* **Task goal**: When you reach the line with "Given: Click the", start repeating the lines exactly and keep going to the end of the records, but drop every picture.

(Collection entries)
=-=-=-=-=
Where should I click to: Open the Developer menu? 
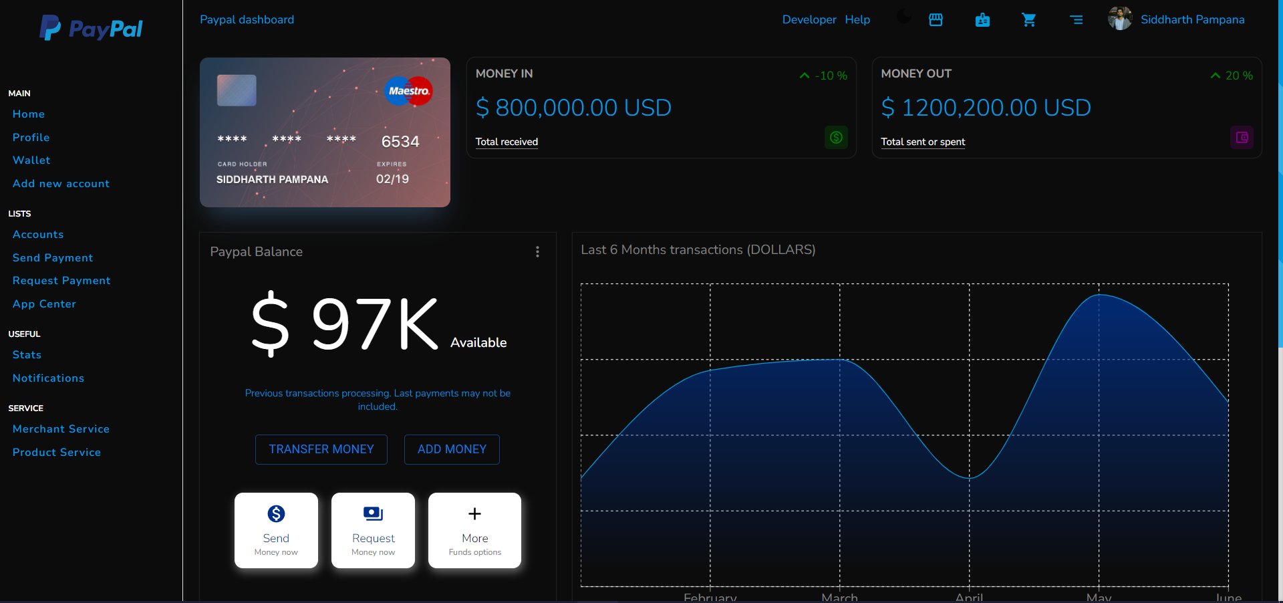click(809, 20)
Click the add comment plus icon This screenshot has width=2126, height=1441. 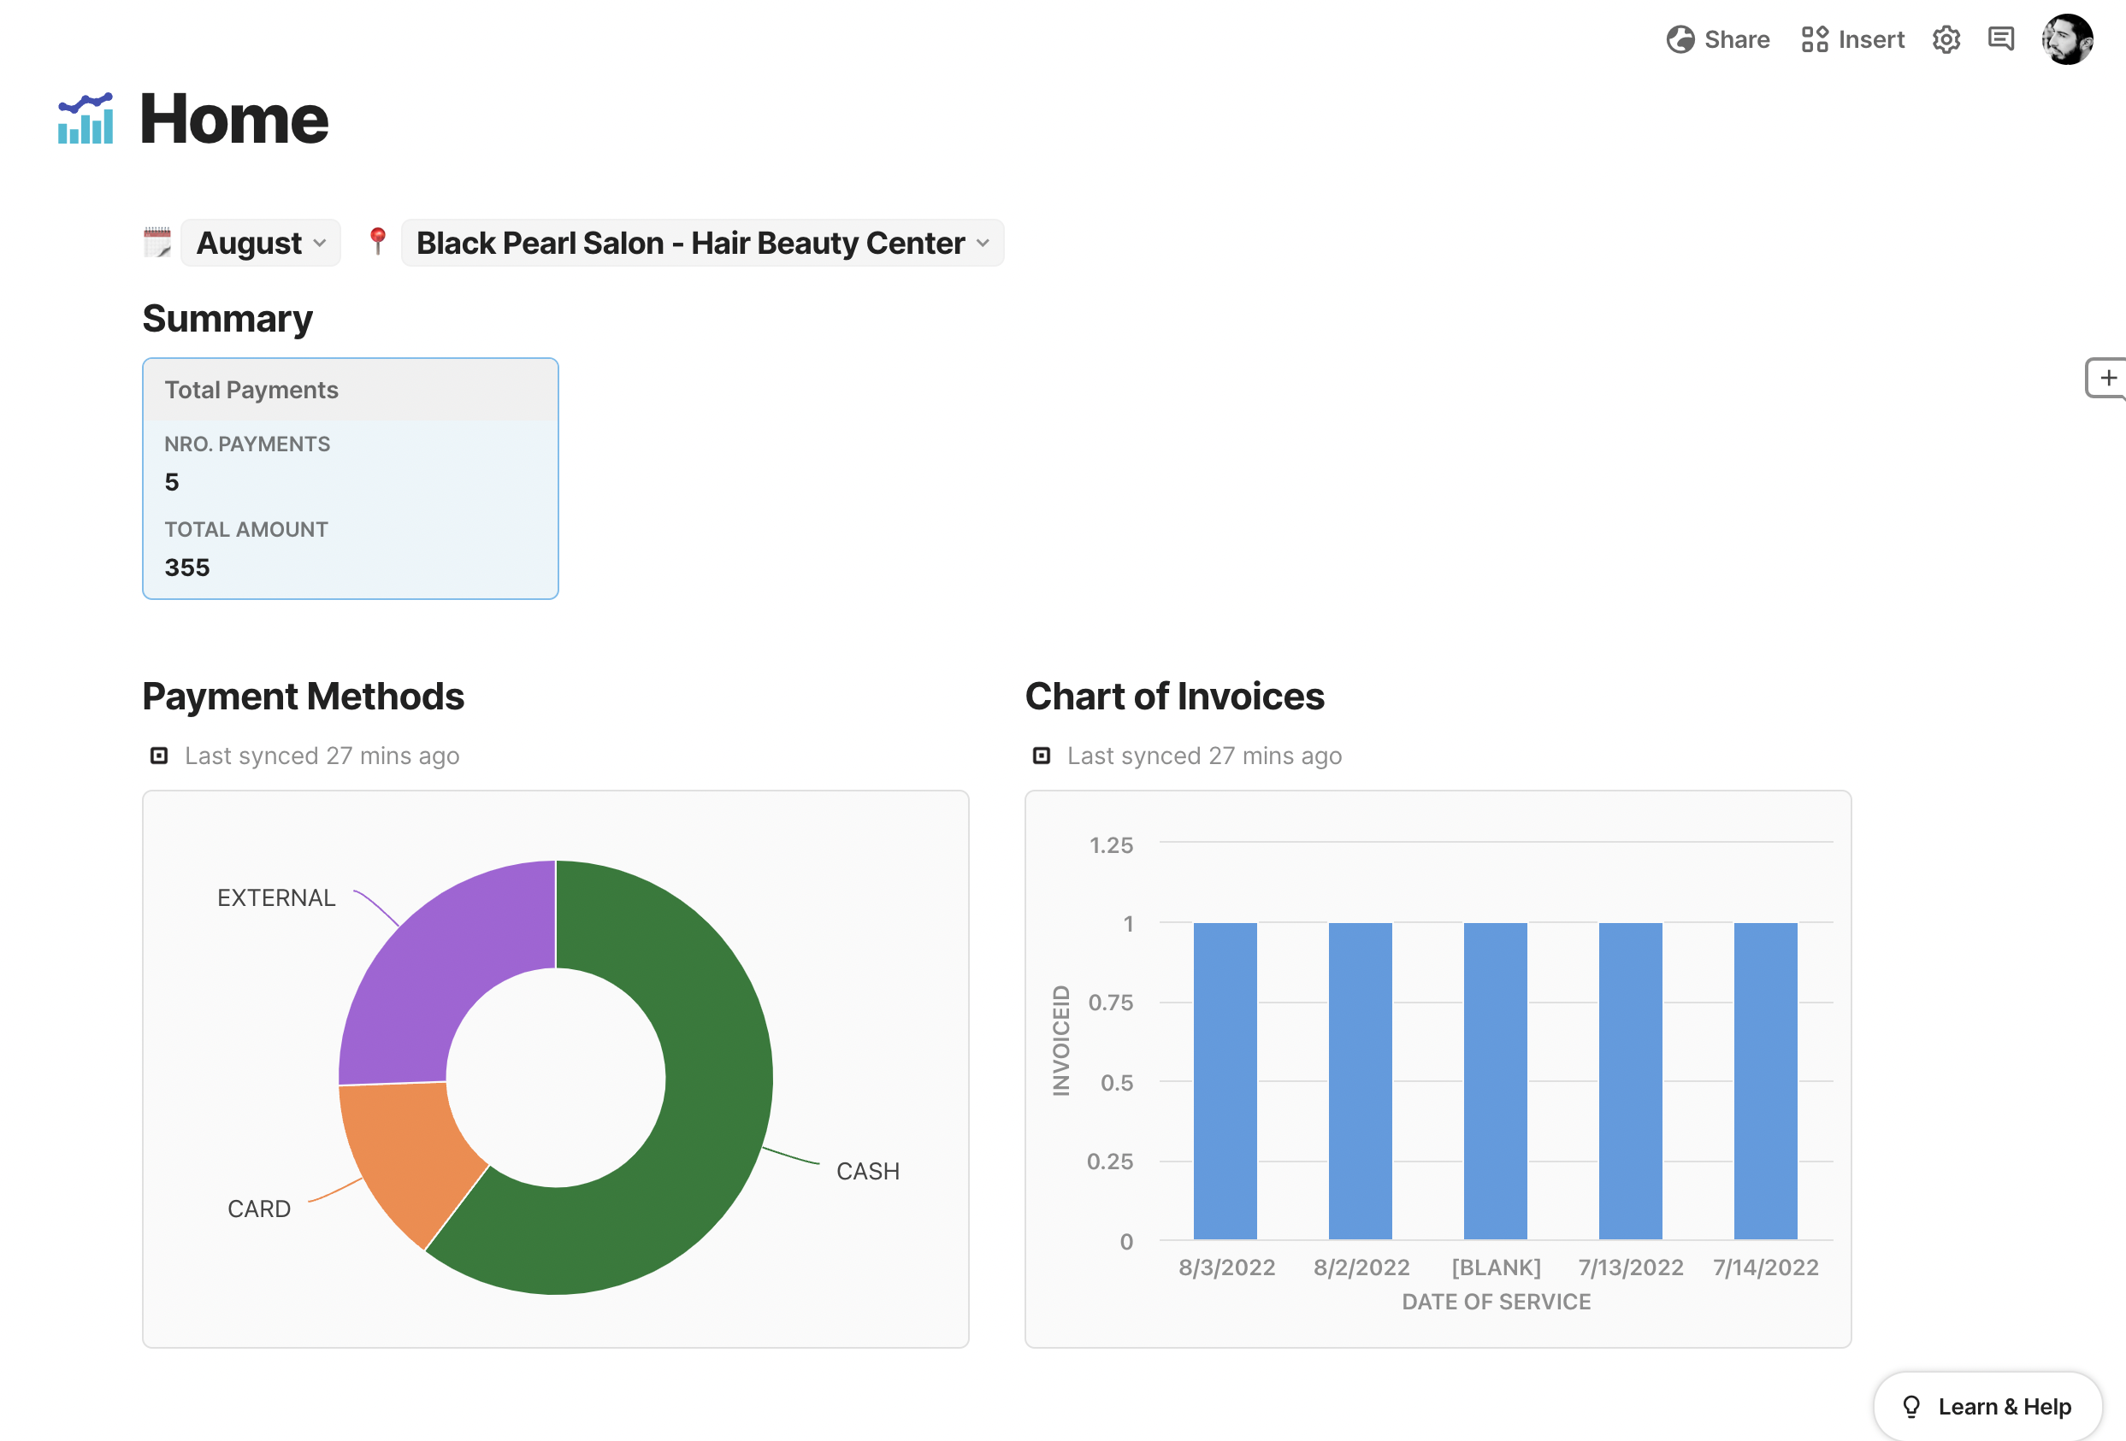pyautogui.click(x=2108, y=378)
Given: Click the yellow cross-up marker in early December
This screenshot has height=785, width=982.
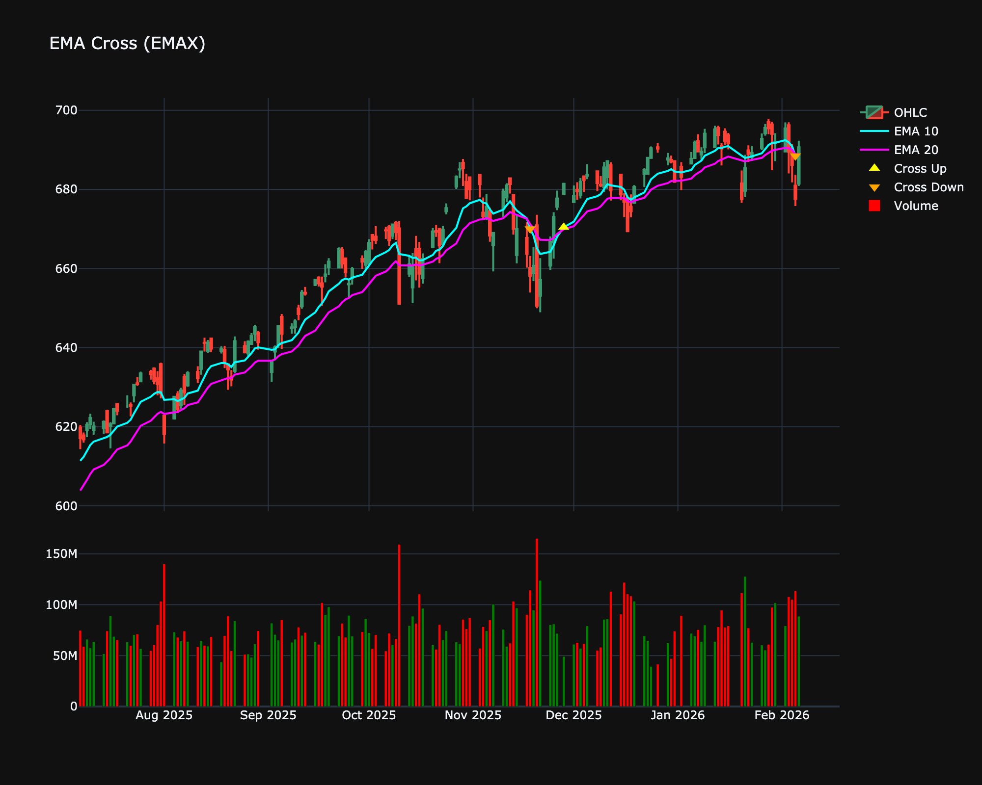Looking at the screenshot, I should point(564,227).
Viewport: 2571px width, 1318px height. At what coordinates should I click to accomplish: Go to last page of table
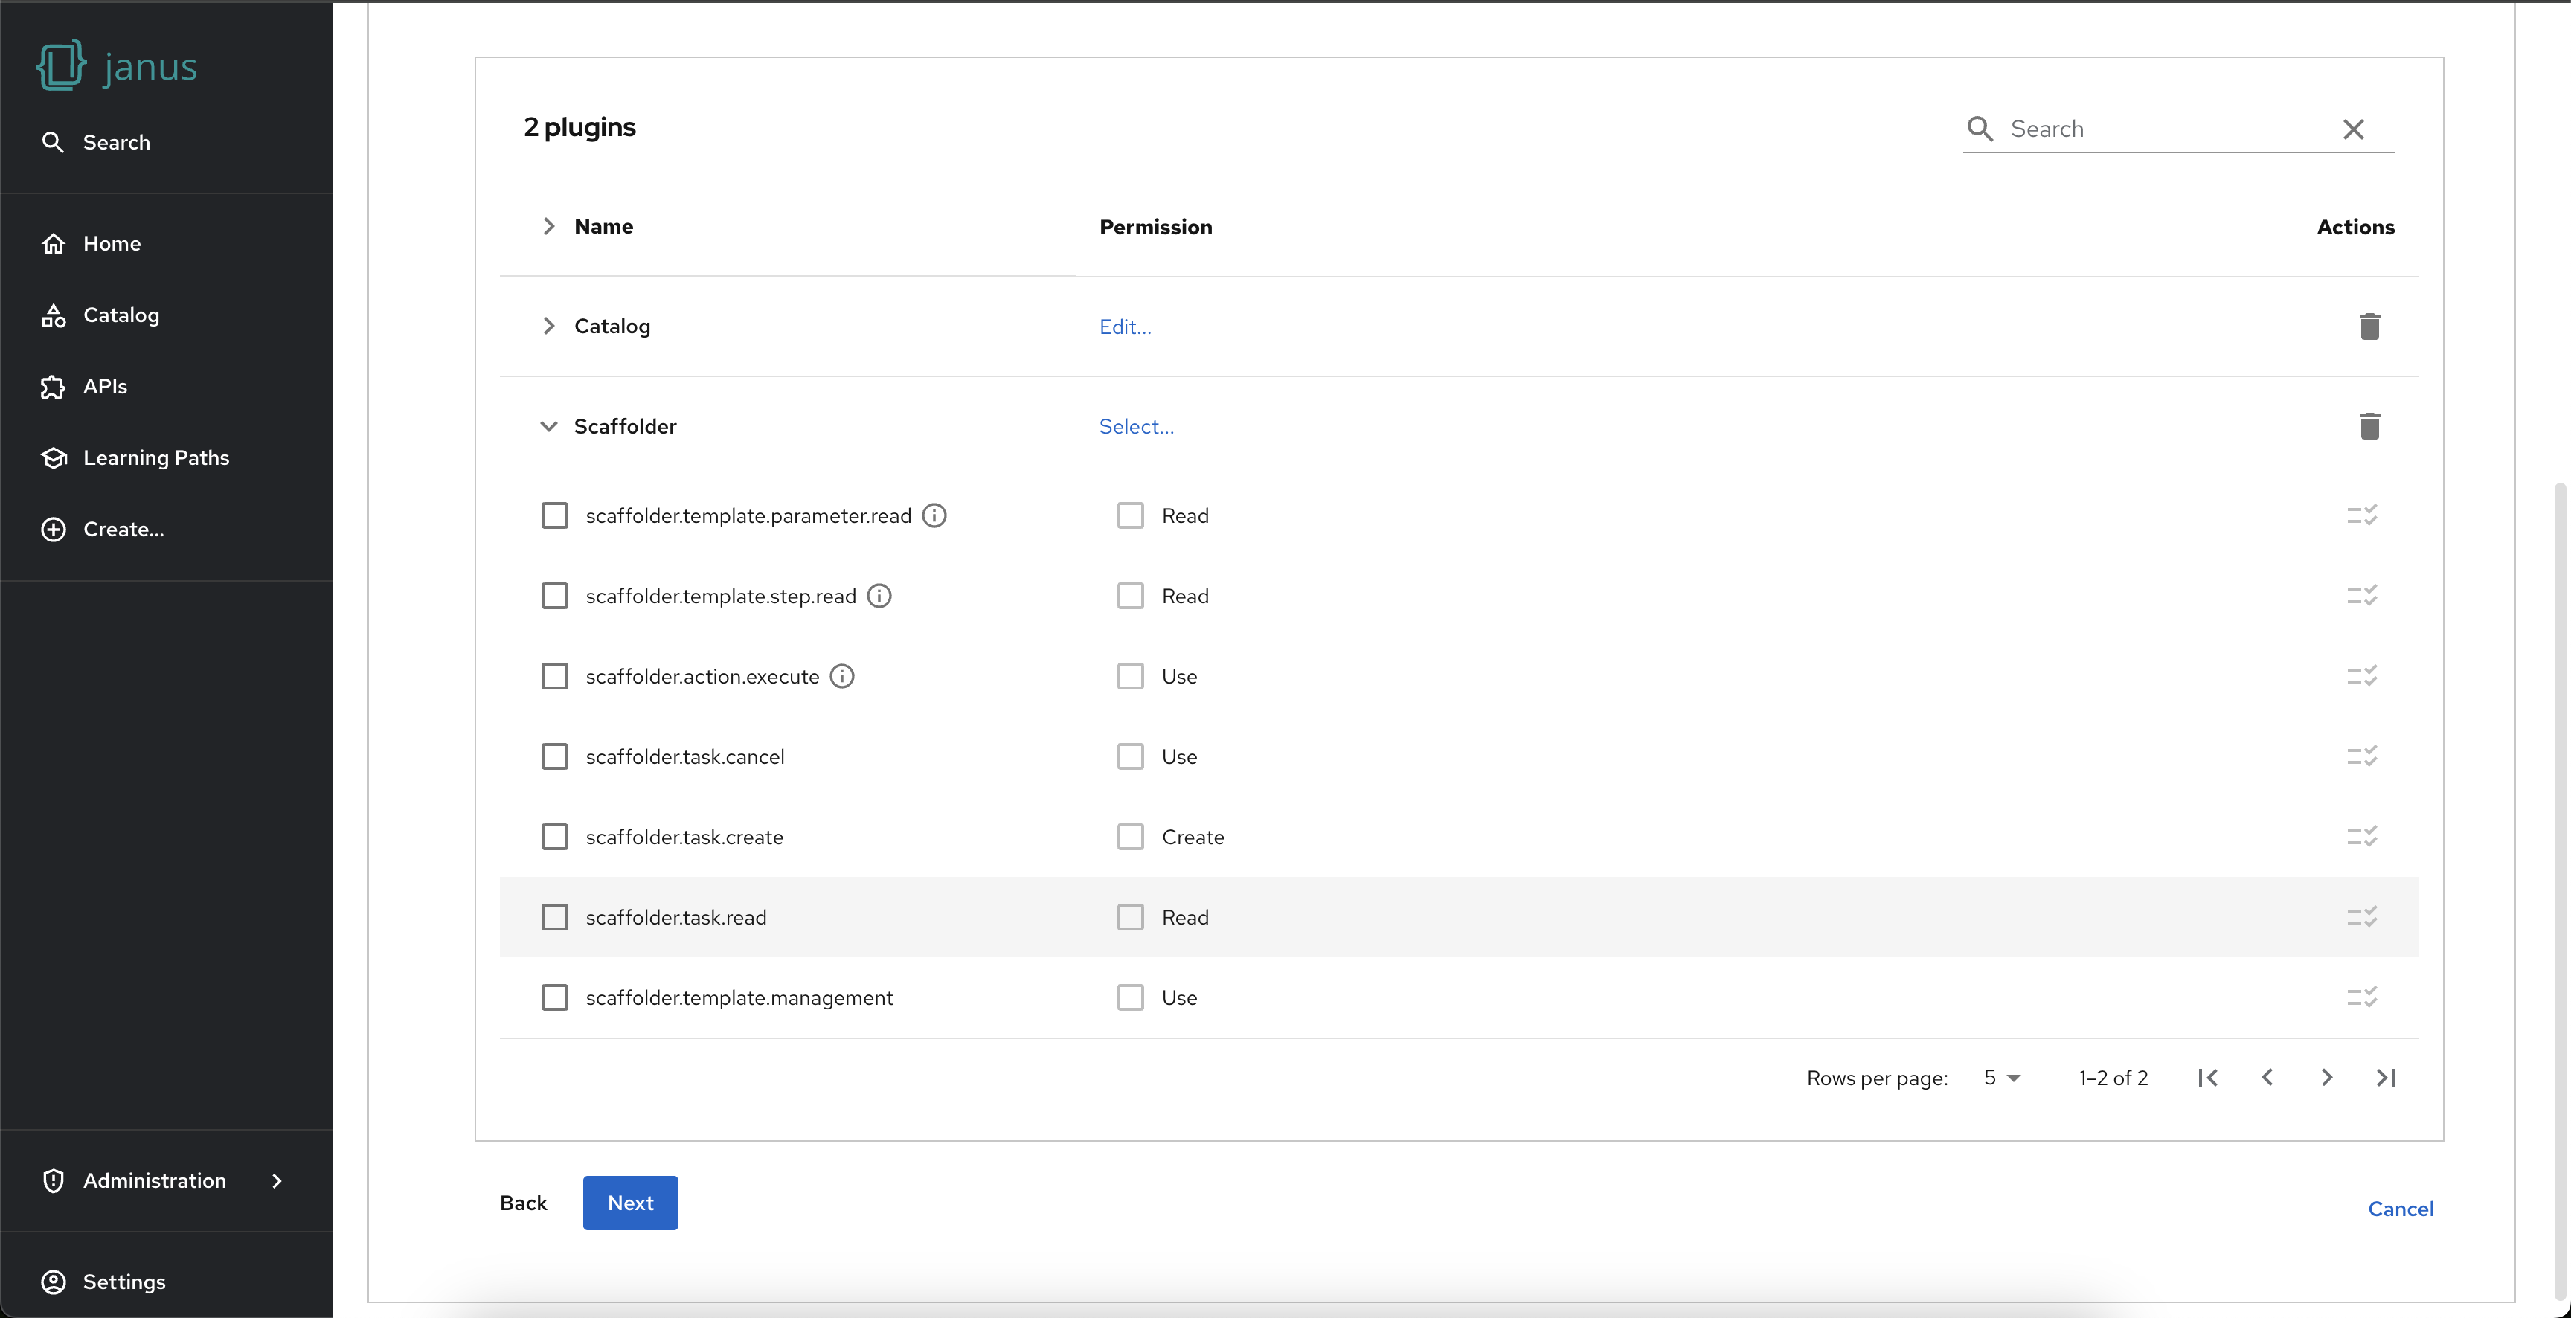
=-=-=-=-=
* **Finished exercise**:
Given: Click the yellow cross-up marker in early December
This screenshot has height=785, width=982.
Looking at the screenshot, I should point(564,227).
Viewport: 2571px width, 1318px height. At what coordinates should I click to accomplish: Go to last page of table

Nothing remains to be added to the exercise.